Wspierają ich osoby prywatne, właściciele sklepów i stoisk na targowiskach. Świeże owoce i warzywa pochodzą np. z rynku przy ulicy Anieli Krzywoń. Ratownicy codziennie sprawdzają zawartość szafki i lodówki.
Wolontariusze Jadłodzielni przypominają również, jakie produkty można przynosić, a co jest zabronione. Nie dostarczamy surowych jajek, mięsa i nabiału, chociaż wyjątkiem są produkty z mleka pasteryzowanego, np. sery i twarogi. Te jednak chowamy do lodówki. Każde jedzenie musi mieć wyraźną datę przydatności do spożycia albo datę przygotowania.
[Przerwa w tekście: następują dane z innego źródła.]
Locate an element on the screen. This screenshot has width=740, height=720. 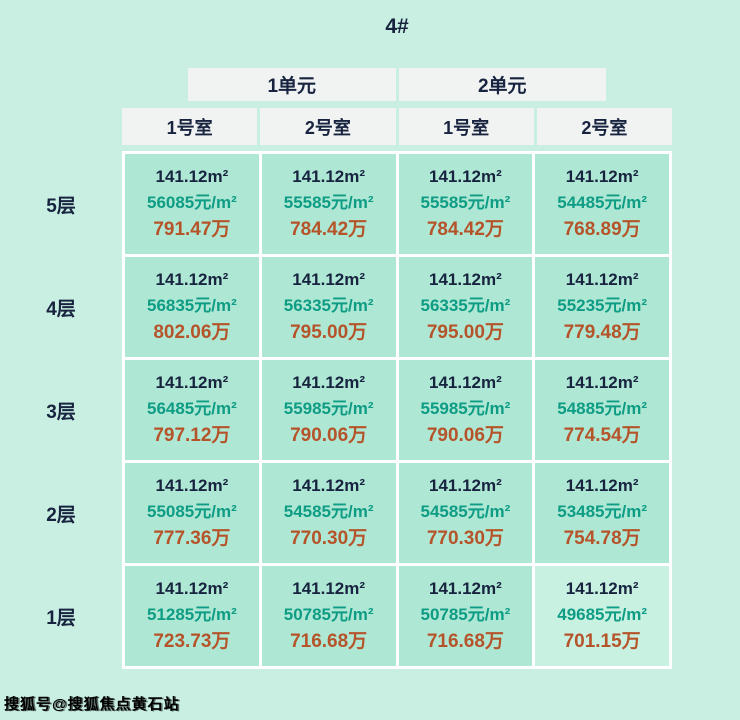
unit-price-value: 53485元/m² is located at coordinates (602, 512).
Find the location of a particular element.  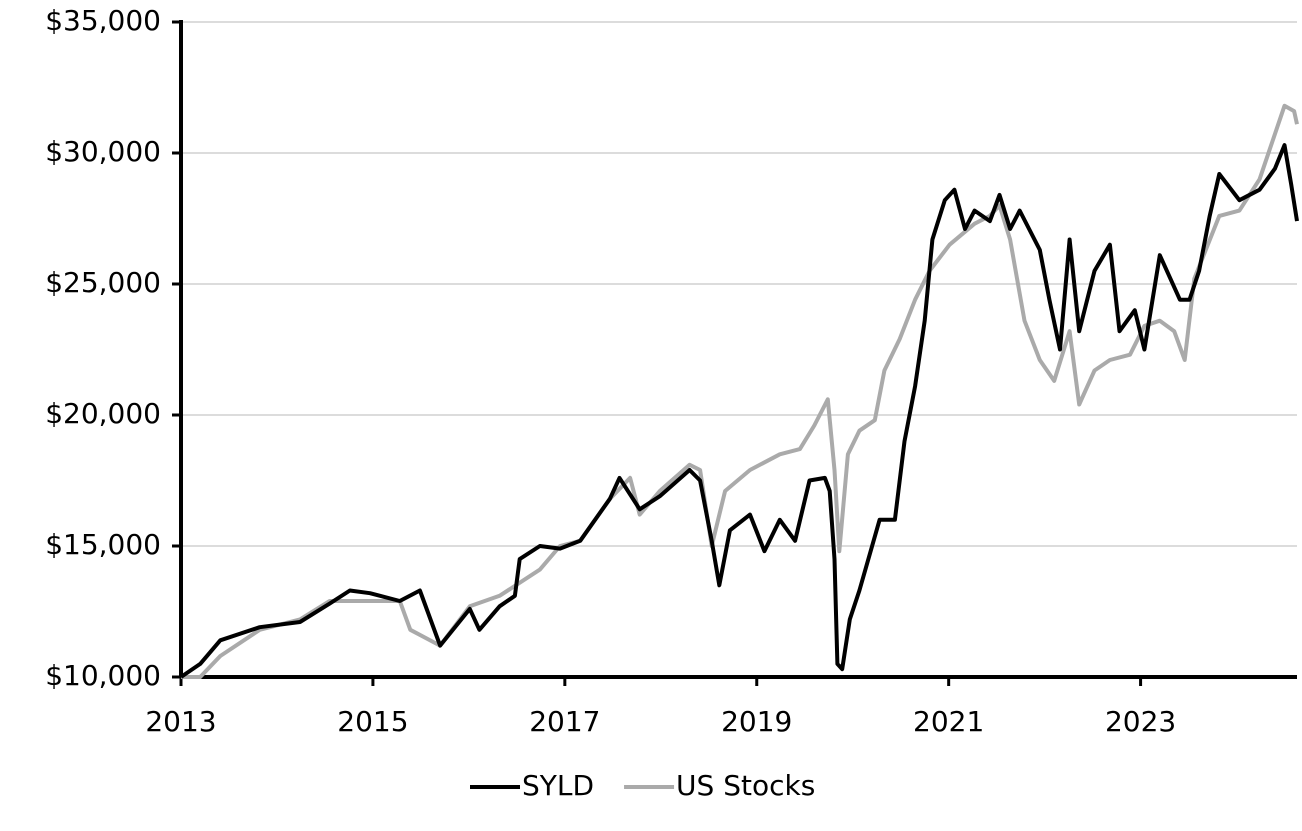

y-tick-label: $15,000 is located at coordinates (103, 544).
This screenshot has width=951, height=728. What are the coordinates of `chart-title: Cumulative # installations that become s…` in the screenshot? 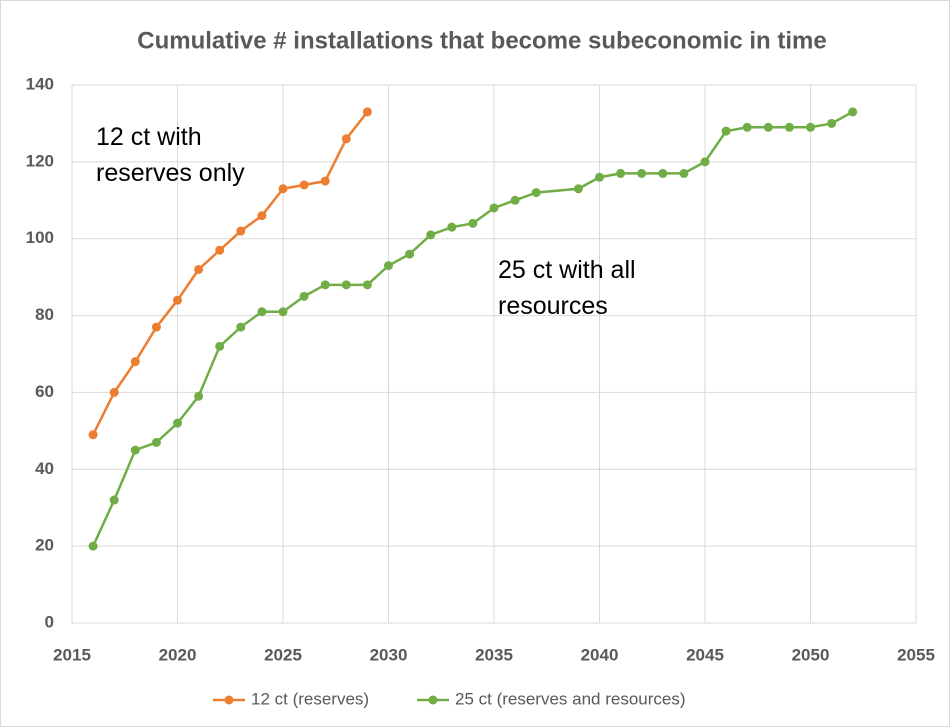 It's located at (482, 40).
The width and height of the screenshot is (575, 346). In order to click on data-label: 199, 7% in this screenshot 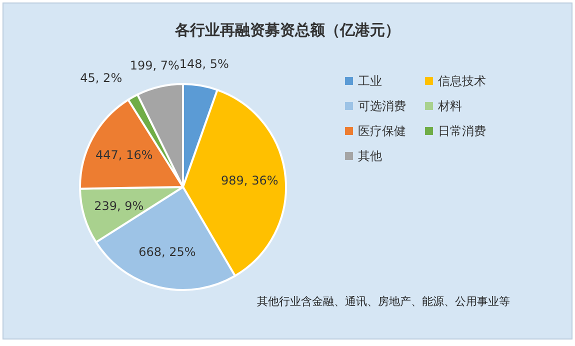, I will do `click(155, 65)`.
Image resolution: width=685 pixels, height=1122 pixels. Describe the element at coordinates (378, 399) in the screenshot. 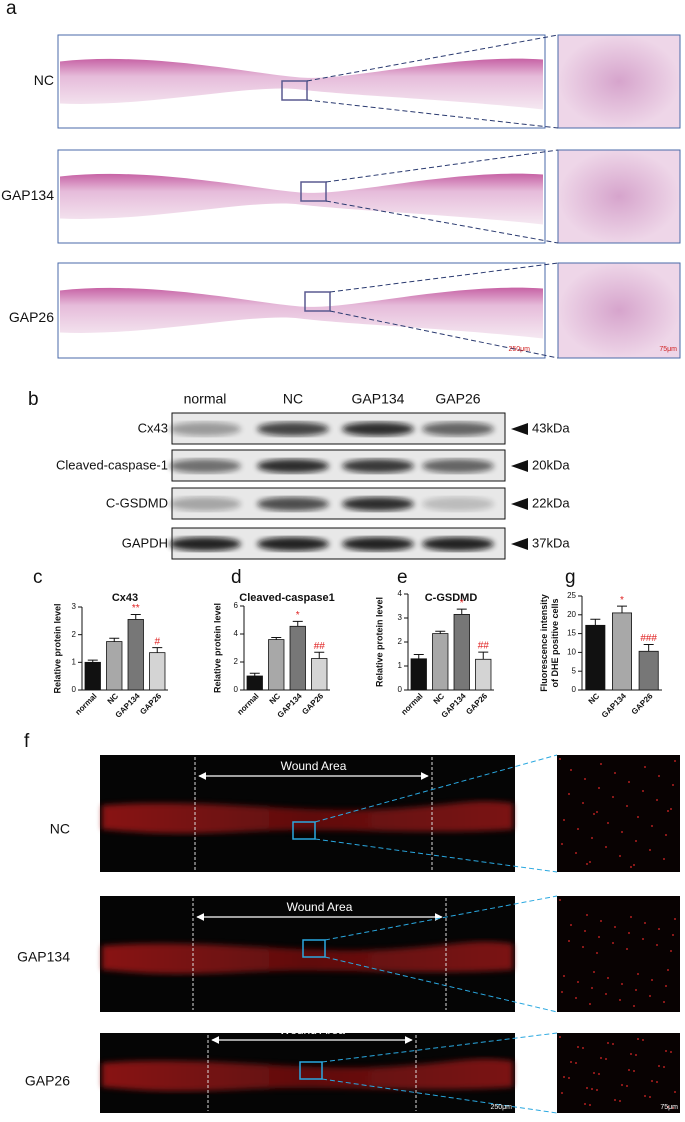

I see `lane-label: GAP134` at that location.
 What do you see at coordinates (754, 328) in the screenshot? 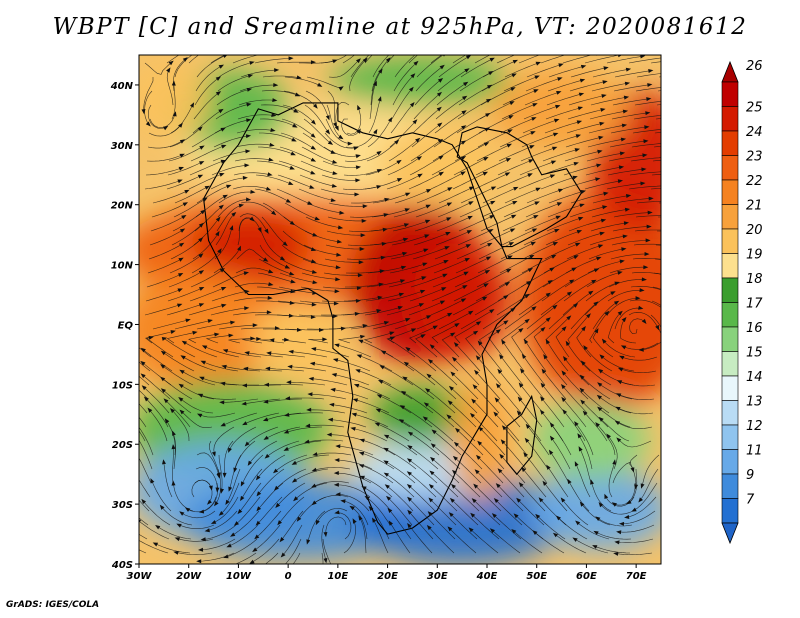
I see `colorbar-label: 16` at bounding box center [754, 328].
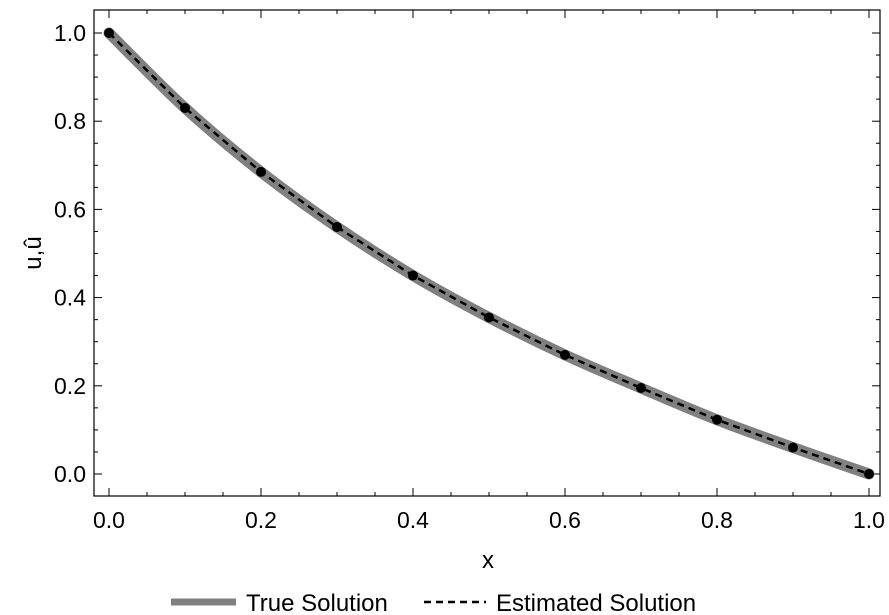 Image resolution: width=889 pixels, height=615 pixels. Describe the element at coordinates (413, 520) in the screenshot. I see `x-tick-label: 0.4` at that location.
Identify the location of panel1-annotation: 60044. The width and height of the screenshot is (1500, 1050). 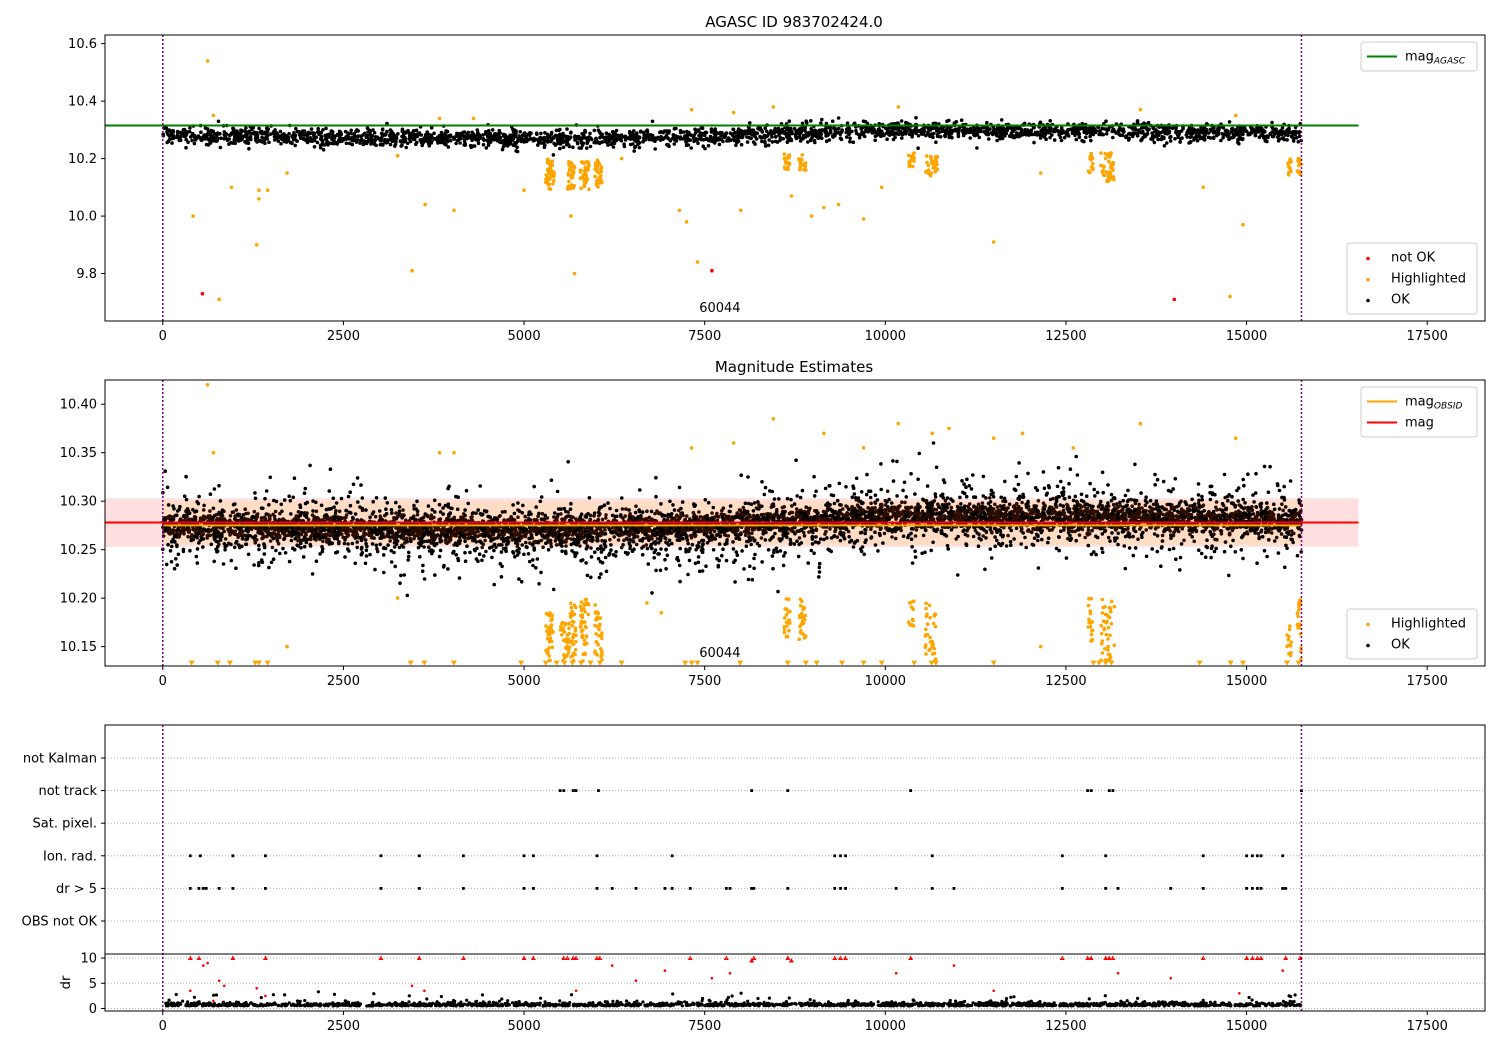
(720, 308).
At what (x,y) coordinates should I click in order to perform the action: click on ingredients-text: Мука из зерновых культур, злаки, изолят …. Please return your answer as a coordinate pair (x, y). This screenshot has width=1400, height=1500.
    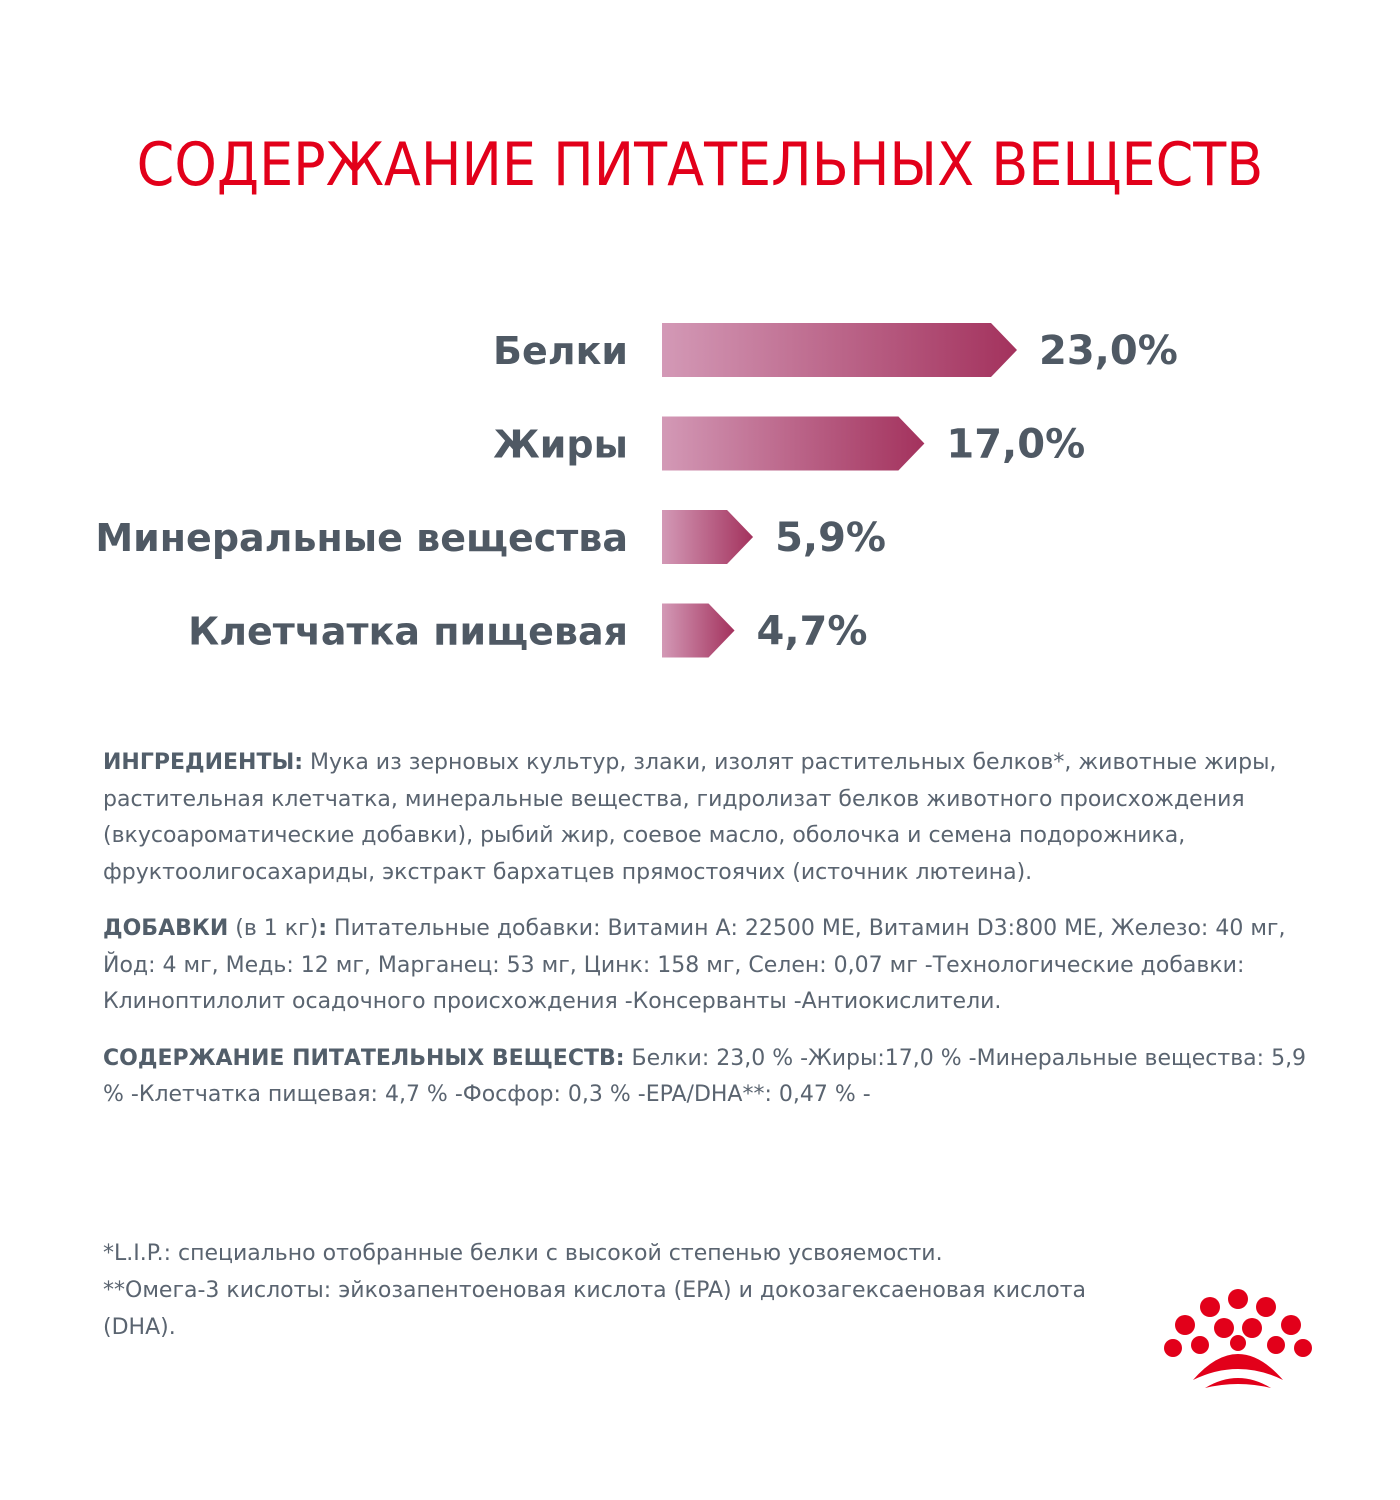
    Looking at the image, I should click on (690, 818).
Do Jadłodzielni można też przynosić większe ilości jedzenia. Wystarczy skontaktować się z wolontariuszami przez stronę na Facebooku. Podobnie, jeśli ktoś chce zostać ratownikiem jedzenia.
Stałe dostawy produktów odbywają się we wtorki w godzinach popołudniowych i w soboty, także po południu. Jadłodzielnia mieści się przy ulicy Moniuszki 35, przy Polskim Komitecie Pomocy Społecznej, za Miejskim Przedszkolem nr 7.